» WRITTEN TASK
Can you copy the records below exactly as they stand, from their first line up to and including the line that contains "Looking at the screenshot, I should tap(704, 352)."?

» RECORDS SUPPLIED
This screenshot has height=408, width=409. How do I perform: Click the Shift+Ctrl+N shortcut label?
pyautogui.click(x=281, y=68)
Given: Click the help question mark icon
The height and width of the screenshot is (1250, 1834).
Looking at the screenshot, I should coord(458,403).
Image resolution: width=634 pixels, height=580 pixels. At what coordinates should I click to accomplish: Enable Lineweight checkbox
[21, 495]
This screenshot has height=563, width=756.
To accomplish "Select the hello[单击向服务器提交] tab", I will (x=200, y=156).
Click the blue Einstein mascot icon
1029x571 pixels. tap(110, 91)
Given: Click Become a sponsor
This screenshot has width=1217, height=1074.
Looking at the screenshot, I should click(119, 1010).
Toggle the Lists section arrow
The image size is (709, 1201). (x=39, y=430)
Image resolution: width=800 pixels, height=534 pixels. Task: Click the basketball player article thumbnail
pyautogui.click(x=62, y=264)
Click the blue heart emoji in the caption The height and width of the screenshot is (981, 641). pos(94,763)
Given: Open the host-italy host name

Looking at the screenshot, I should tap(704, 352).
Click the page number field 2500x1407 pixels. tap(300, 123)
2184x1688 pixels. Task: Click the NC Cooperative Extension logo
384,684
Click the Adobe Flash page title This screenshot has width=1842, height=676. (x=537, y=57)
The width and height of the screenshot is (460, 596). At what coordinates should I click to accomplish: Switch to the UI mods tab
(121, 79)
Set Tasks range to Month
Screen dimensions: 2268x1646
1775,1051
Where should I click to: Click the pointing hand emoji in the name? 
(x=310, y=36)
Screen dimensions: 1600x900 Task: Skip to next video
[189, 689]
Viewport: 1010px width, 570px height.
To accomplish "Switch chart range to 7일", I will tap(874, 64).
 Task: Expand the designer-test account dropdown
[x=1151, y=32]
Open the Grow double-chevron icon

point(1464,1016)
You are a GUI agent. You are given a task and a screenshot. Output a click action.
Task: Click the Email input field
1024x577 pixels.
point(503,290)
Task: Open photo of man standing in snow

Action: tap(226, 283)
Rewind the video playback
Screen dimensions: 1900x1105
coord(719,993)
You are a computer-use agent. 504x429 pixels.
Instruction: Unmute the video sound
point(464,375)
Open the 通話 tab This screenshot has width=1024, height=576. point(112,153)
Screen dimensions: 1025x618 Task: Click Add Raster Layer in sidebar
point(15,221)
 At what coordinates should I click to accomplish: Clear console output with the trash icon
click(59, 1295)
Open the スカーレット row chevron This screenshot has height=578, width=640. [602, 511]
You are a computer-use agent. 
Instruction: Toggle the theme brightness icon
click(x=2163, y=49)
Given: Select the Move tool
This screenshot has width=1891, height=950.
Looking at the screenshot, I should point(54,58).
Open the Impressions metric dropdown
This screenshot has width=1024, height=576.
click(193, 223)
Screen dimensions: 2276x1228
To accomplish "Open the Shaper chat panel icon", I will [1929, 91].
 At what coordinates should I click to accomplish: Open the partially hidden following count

» FULL ANSWER
This screenshot has height=408, width=409. How do I perform: Click the Shift+Ctrl+N shortcut label?
pyautogui.click(x=281, y=68)
Given: Click the help question mark icon
The height and width of the screenshot is (1250, 1834).
Looking at the screenshot, I should coord(458,403).
Image resolution: width=634 pixels, height=580 pixels. At what coordinates should I click to accomplish: Enable Lineweight checkbox
[21, 495]
This screenshot has height=563, width=756.
To accomplish "Select the hello[单击向服务器提交] tab", I will (x=200, y=156).
Click the blue Einstein mascot icon
1029x571 pixels. tap(110, 91)
Given: Click Become a sponsor
This screenshot has width=1217, height=1074.
Looking at the screenshot, I should click(119, 1010).
Toggle the Lists section arrow
The image size is (709, 1201). (x=39, y=430)
Image resolution: width=800 pixels, height=534 pixels. Task: Click the basketball player article thumbnail
pyautogui.click(x=62, y=264)
Click the blue heart emoji in the caption The height and width of the screenshot is (981, 641). pos(94,763)
Given: Open the host-italy host name

Looking at the screenshot, I should tap(704, 352).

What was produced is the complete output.